Career networking dude here (Skywalker sound, Lucas Labs, Pixxar, ILM, etc.) Beware of techno nonsense, which among audiophiles seems to be a primary strategy for separating customers from their money.
Noise on Ethernet cables. I agree with the CCNP guy who commented earlier. Unless, you are designing Ethernet signal processing/encoding silicon, you don't need to worry about it. It's not an analog signal, so what you're worried about doesn't work that way. The asterisk to this is a residential technology called PowerLine, and that's a hard no for audiophiles.
Cable type. Do you run 40GigE in your house? Neither do I. Decisions about cabling are based on the speed of Ethernet you want to support as well as distance.

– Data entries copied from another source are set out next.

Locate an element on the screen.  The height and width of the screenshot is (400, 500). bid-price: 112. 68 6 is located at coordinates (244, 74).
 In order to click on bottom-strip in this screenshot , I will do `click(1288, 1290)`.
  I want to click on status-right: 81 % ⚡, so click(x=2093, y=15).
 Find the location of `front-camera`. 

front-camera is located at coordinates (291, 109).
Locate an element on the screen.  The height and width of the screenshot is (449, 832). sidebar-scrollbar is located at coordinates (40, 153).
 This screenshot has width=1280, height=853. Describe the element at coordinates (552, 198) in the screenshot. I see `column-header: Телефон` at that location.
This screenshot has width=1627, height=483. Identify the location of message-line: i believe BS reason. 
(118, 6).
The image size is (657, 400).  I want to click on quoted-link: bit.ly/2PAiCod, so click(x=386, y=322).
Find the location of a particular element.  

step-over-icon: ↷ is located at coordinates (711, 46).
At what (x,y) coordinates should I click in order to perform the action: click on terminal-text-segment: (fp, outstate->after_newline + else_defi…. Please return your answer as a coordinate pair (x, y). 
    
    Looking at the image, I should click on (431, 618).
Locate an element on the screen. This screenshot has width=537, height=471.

You can google a chart on it, but cat6 will generally support 1GigE, cat6a will support 10GigE and cat8 can do up to 40GigE. Please do make sure when running cables to make sure you are not violating fire codes when running through, for example, plenum spaces.
As far as 'audiophile switch', hang onto your wallet. Residential audio applications are low bandwidth applications that do not require a commercial grade router or switch. What you probably want is something that doesn't use up a lot of power (look for max power load/draw in the specs) or doesn't have fans to make noise. I like the new cisco catalyst 1000 series 8 port switch because its fanless, doesn't draw much power and can even do some simple layer 3 routing. There are other Ethernet switches starting at about the $50 price point which may be fine for non engineering users.
Latency. Your intra-switch latency will be on the other of 3-6usec (microseconds) for a store and forward. Humans, starting with elite drummers, start being able to detect viariations in the timeframe of a few miliseconds. So you're fine.
Wireless. Packetization delay and its associated variability in delay (jitter) can be avoided altogether because you have existing wiring in place.
As far as the decision to put in another switch: Your driving design decision would be to control the length of cable runs (a moot point in a residential home) and avoid needless complexity and hassles in cable runs.
If you've got money to burn, I wouldn't buy fancy cables and routers. I would however consider getting a firewall and put in policies to isolate my IoT/security vlan from my engineering, music, guest and production (kids, wife, TV, etc.) vlans.